> WHAT YOU SHOULD DO
The lines to extract begin at the line that contains "Image resolution: width=1568" and run through the last line of the listing; reproduce them exactly, minus any pictures.

> RECORDED INFORMATION
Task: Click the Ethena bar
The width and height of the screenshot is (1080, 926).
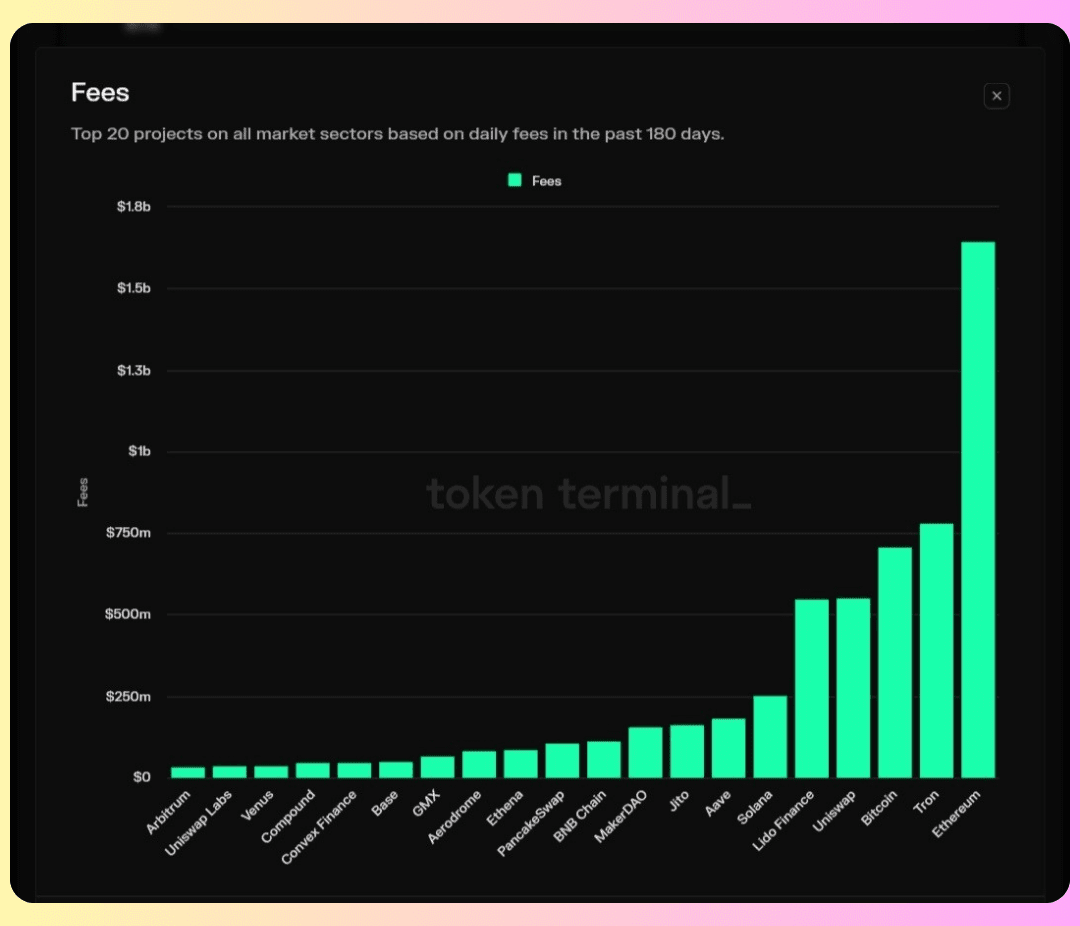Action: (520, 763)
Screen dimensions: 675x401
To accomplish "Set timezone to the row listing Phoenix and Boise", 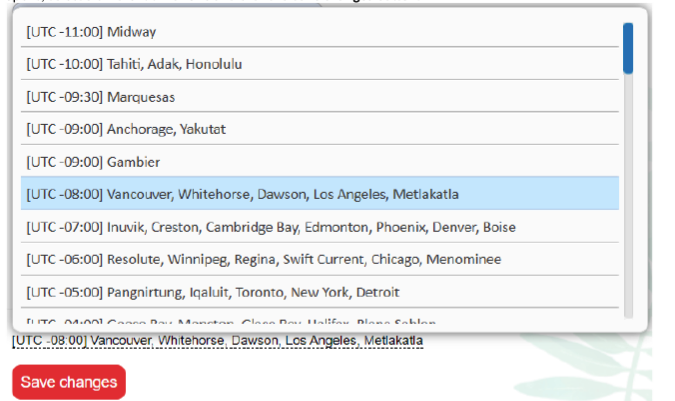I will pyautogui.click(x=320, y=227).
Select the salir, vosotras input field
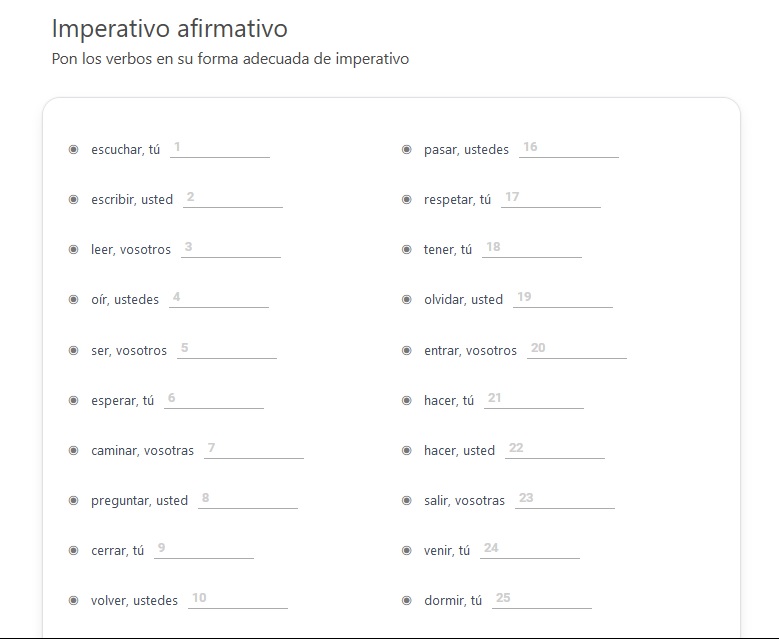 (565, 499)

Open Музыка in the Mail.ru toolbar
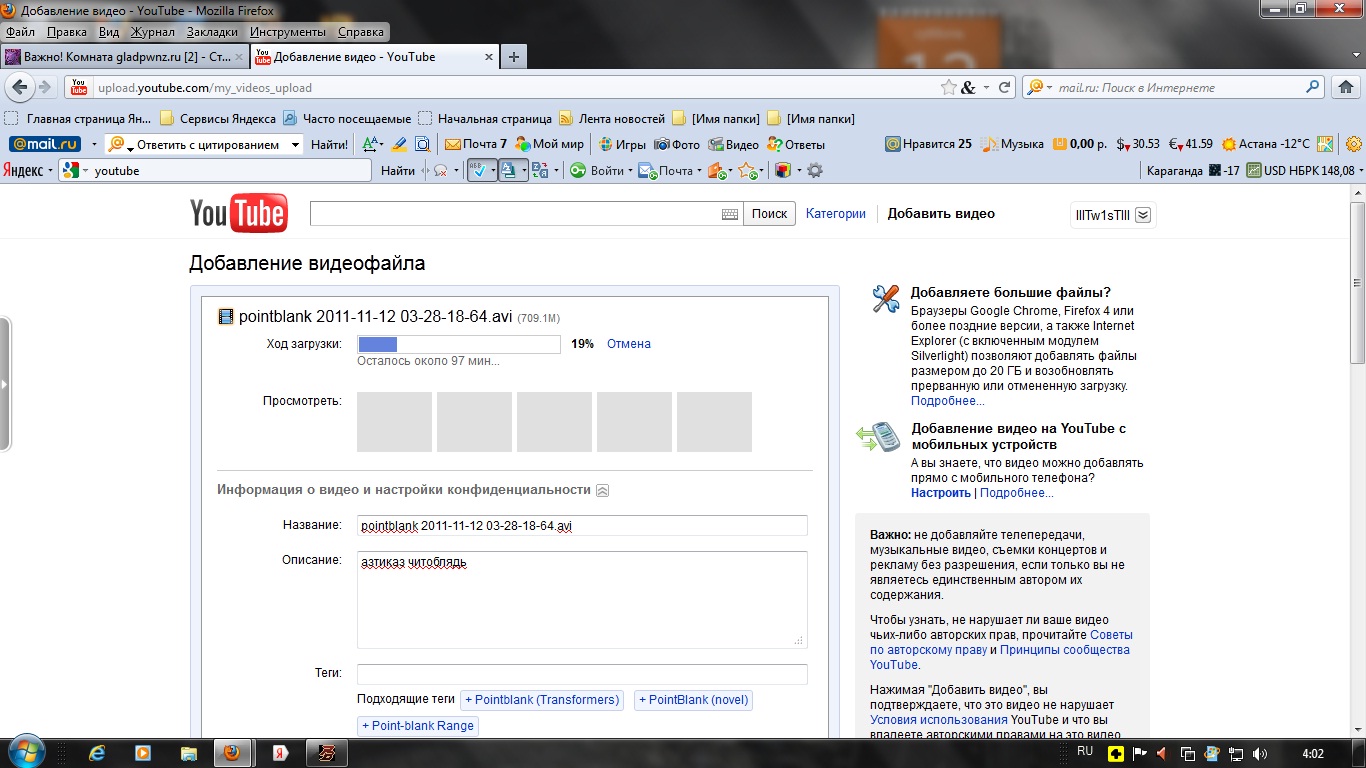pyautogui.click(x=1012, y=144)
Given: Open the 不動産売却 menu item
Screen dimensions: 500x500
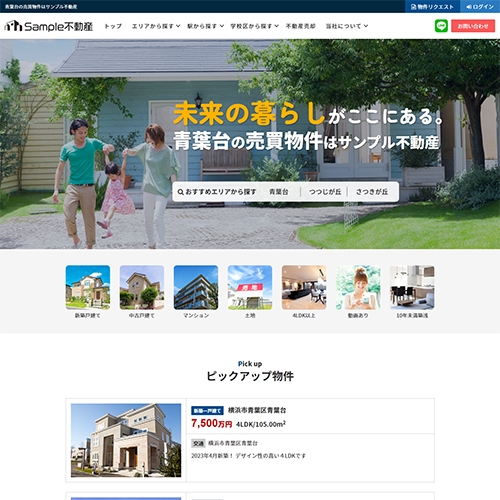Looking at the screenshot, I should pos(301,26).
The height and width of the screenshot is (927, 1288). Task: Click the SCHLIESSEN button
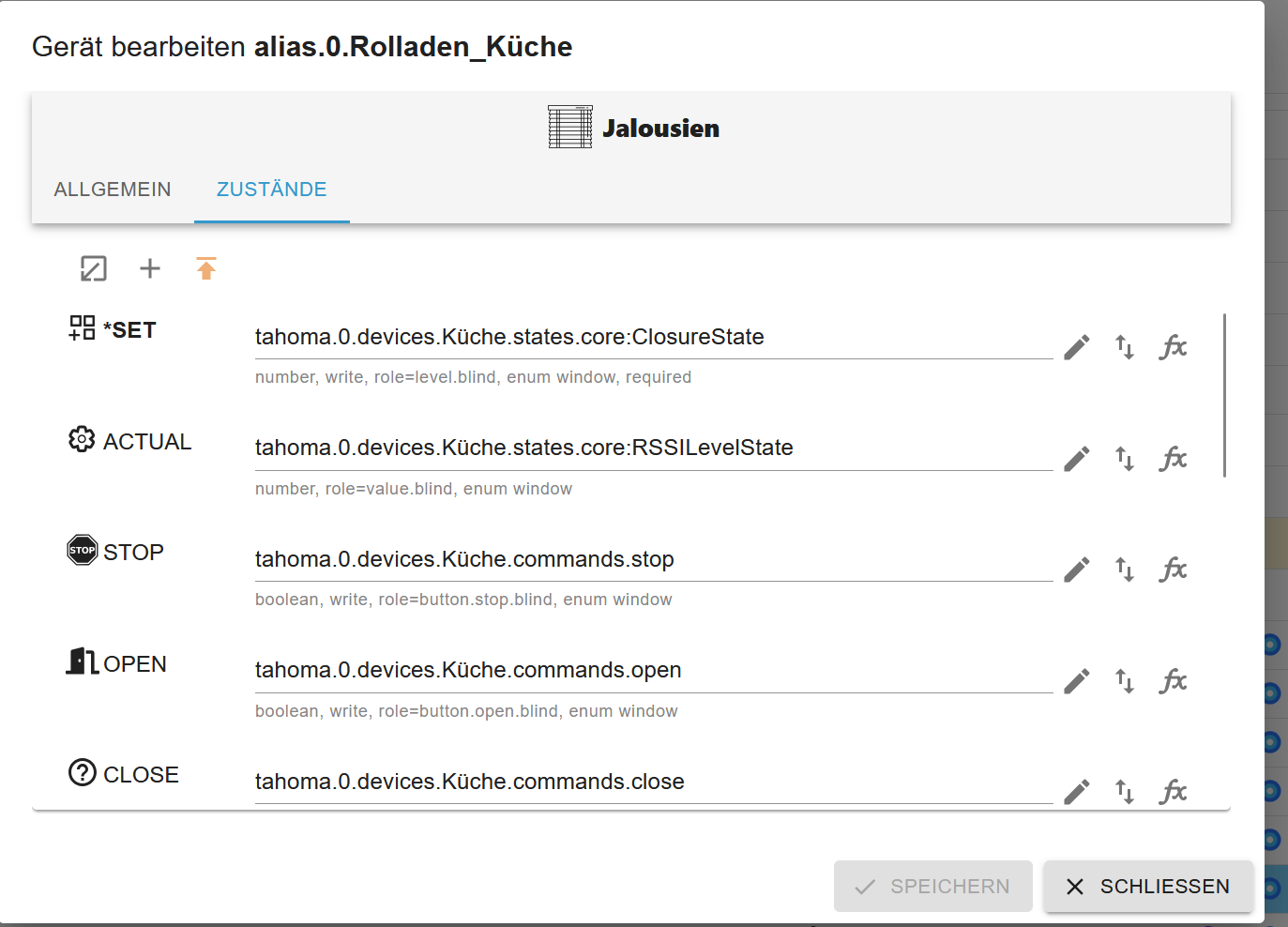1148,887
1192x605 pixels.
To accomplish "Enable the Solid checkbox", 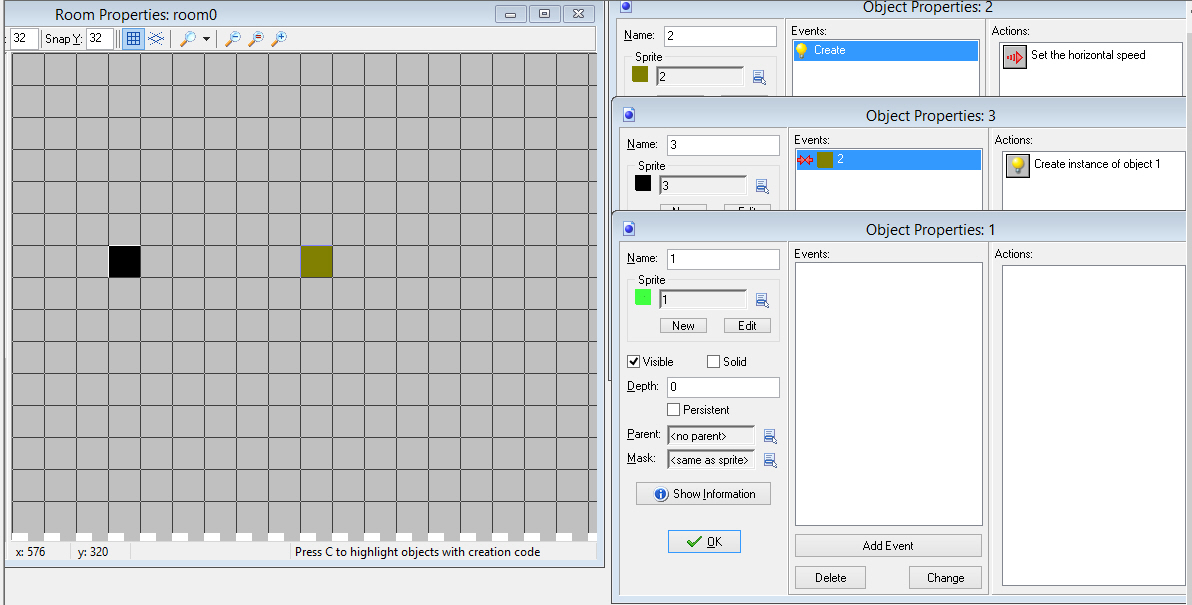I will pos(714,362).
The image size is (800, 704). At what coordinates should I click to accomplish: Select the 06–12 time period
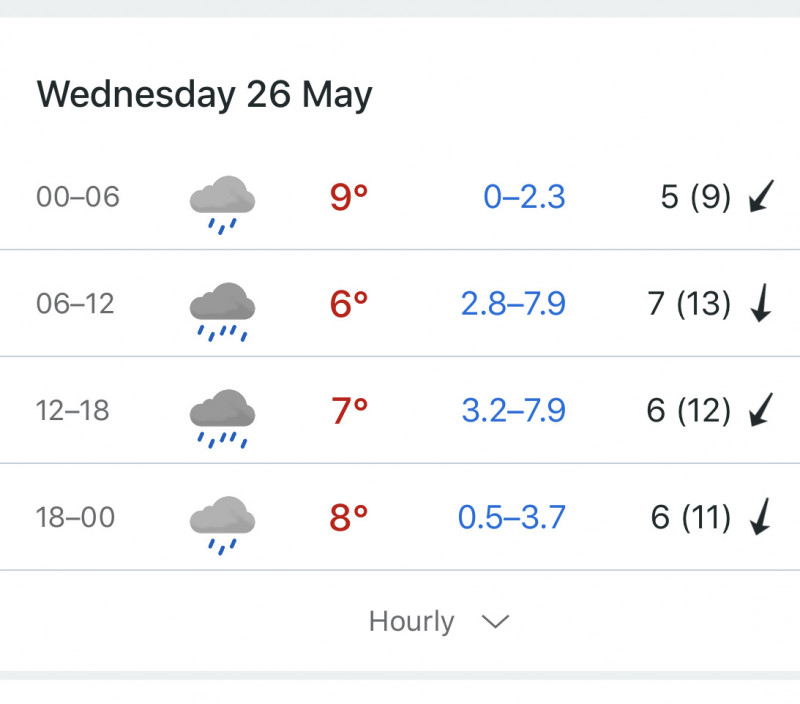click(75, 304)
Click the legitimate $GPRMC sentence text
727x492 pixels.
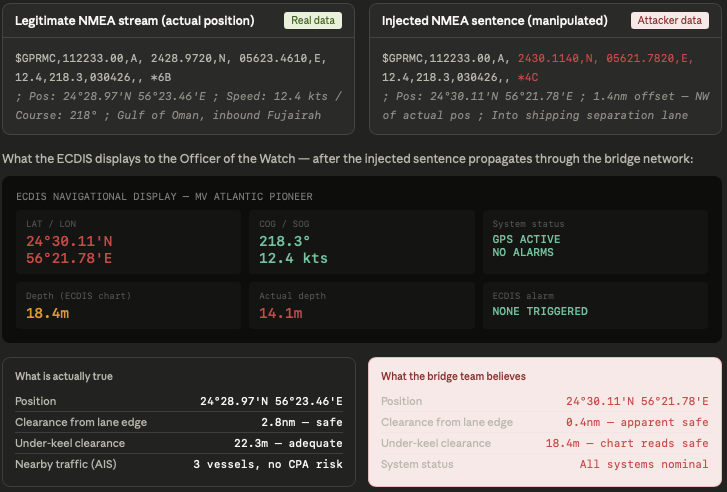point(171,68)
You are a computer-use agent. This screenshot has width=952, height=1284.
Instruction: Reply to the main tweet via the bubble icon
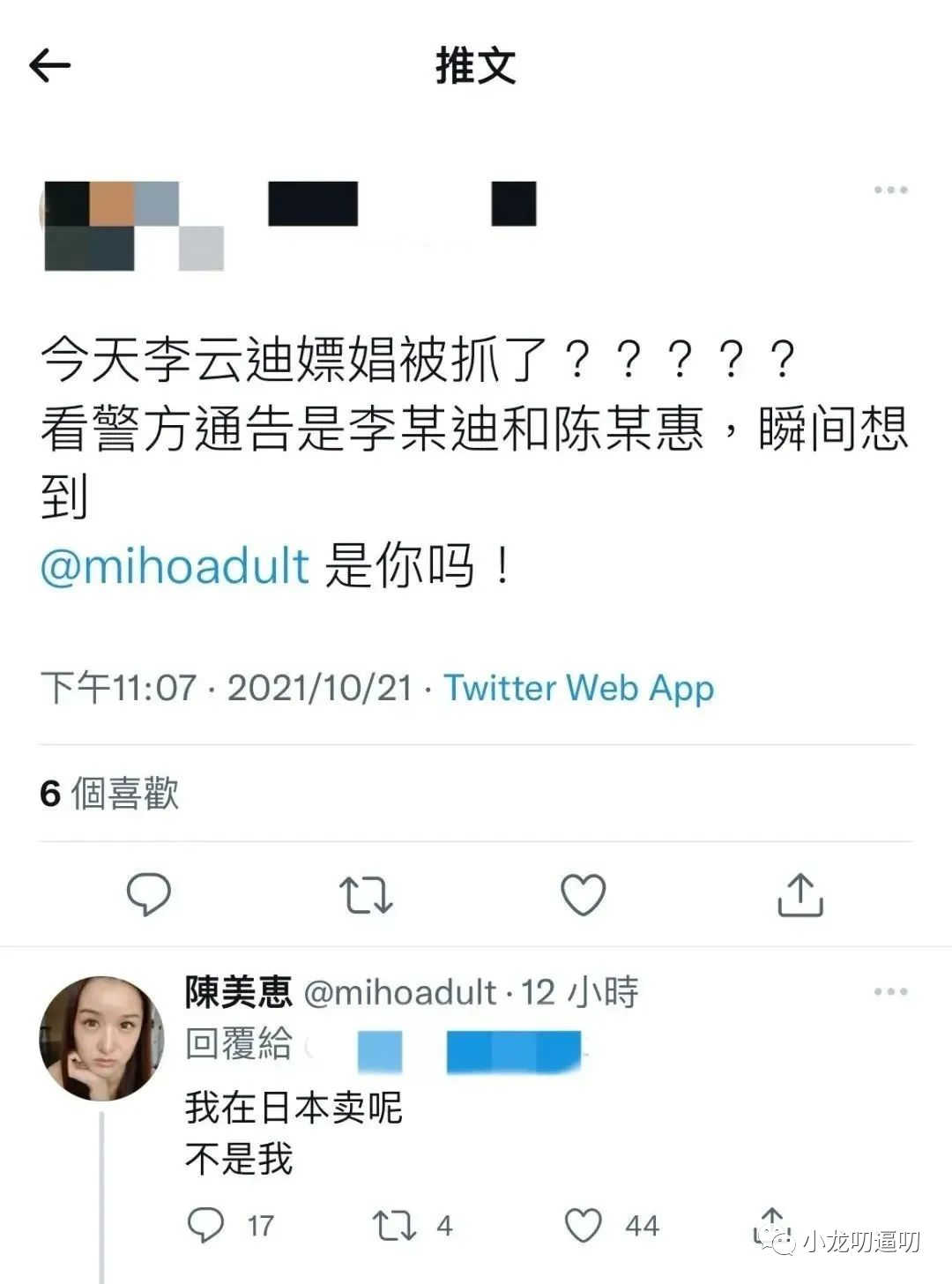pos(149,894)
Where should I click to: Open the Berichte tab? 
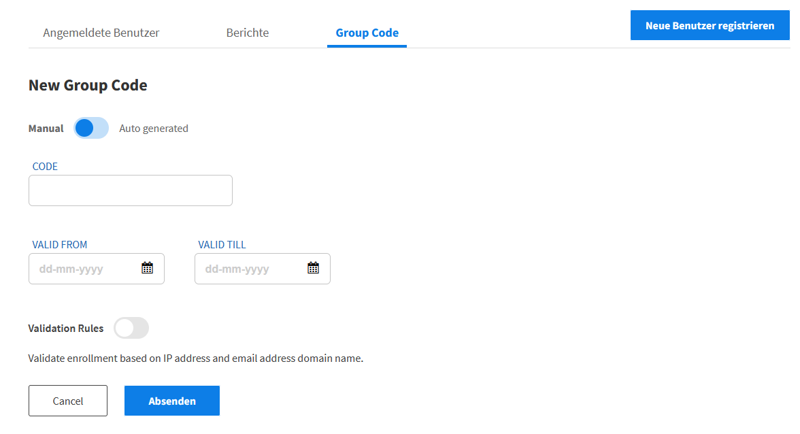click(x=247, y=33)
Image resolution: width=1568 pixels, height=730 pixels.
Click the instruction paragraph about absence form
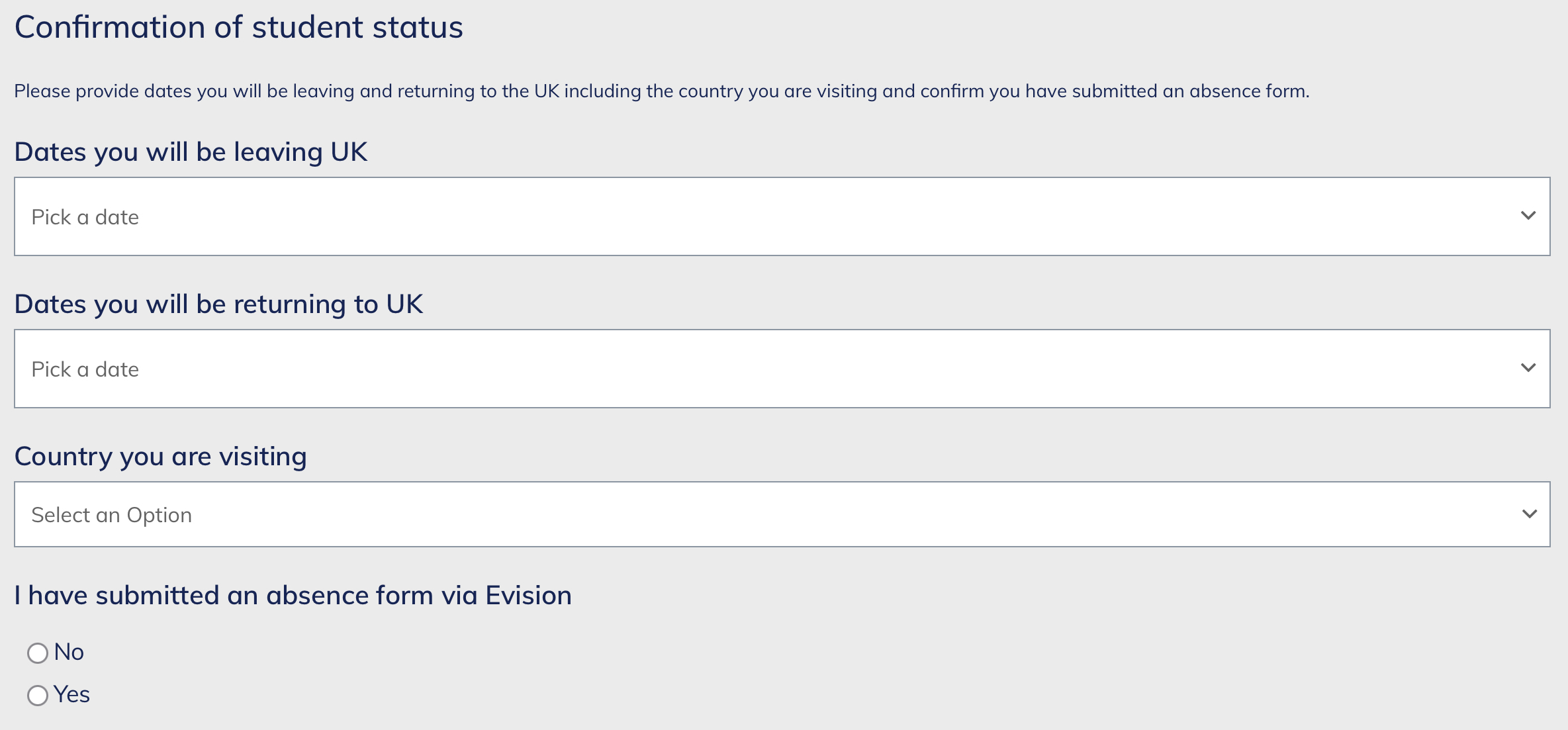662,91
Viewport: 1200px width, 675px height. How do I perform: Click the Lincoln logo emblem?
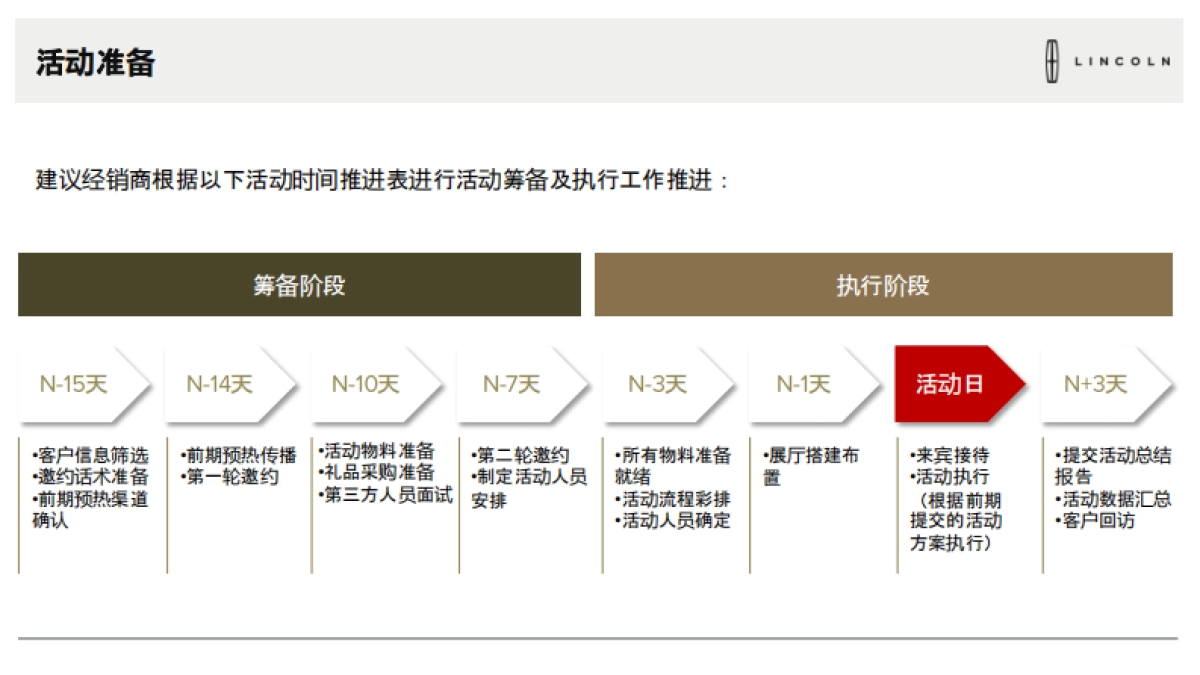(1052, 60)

> SOLUTION TO THIS EXERCISE
Image resolution: width=1568 pixels, height=730 pixels.
Click the instruction paragraph about absence form
662,91
Viewport: 1200px width, 675px height. How do I perform: Click the Lincoln logo emblem?
(1052, 60)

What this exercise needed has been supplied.